* [SHORT EXERCISE] Pick out every line of the material below that contains the string "height", matching case exactly.
== RECORDS FOR PROCESSING ==
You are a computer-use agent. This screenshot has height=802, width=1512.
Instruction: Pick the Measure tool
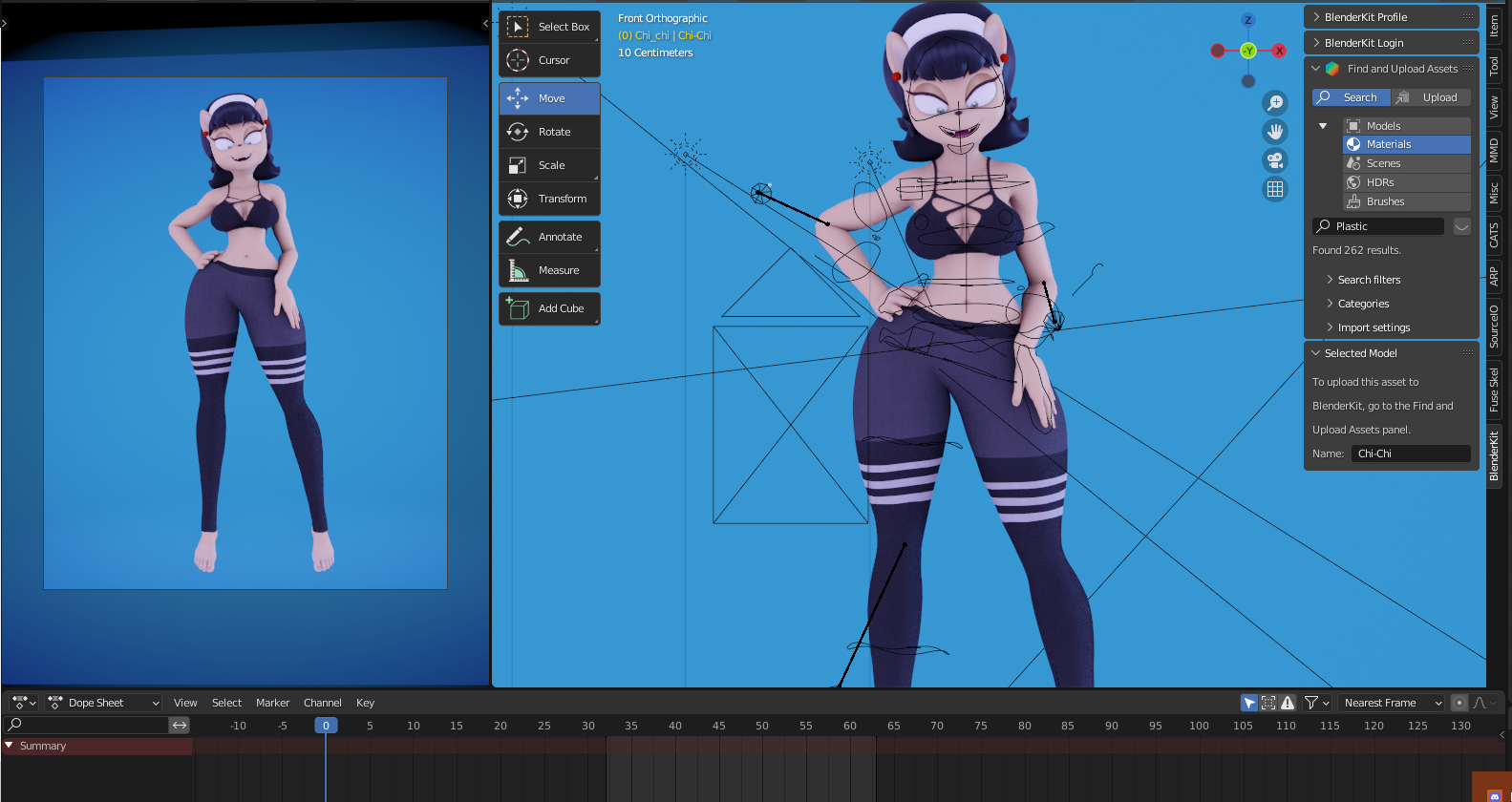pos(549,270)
===
== RECORDS FOR PROCESSING ==
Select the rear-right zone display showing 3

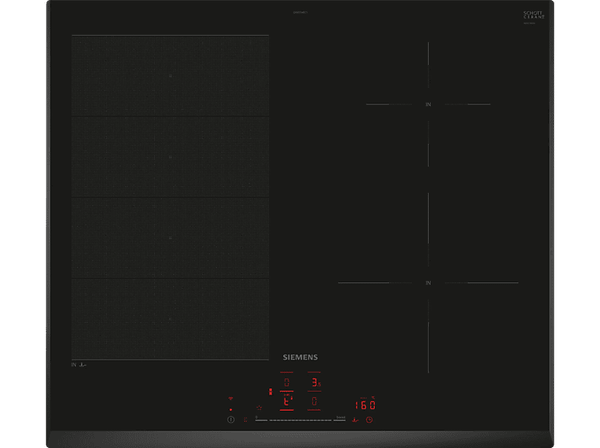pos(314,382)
===
* [SOLVED EXERCISE]
You are a computer-use agent. This screenshot has height=802, width=1512.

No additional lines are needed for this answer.